* Exercise brief: According to the passage on Islamic civilization and Europe below, in which areas could no city in Christian Europe rival Seville? List each one.

It was the achievements of Islamic civilisation that allowed Europe to drag itself out of the dark age into the light of the Renaissance and establish a cultural identity. This laid the foundation for Europe's great cities, allowed it to make progress in the arts and sciences and through contact with the sophisticated Arab merchants and traders enabled it to develop commerce and trade. The sophistication and beauty of Arab cities can be read about in the eye witness reports describing the astonishment of the soldiers and officers of the Christian armies that conquered Islamic Spain, when in 1248 they looked upon the city of Seville. Christians had never seen its like, for there was no city in Christian Europe that could rival it in art, economic splendour, civil organisation, technology, and scientific and literary productivity.

Dataset entries:
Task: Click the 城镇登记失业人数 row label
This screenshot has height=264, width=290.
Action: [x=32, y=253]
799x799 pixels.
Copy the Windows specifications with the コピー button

* Response to the task:
- art
- economic splendour
- civil organisation
- technology
- scientific and literary productivity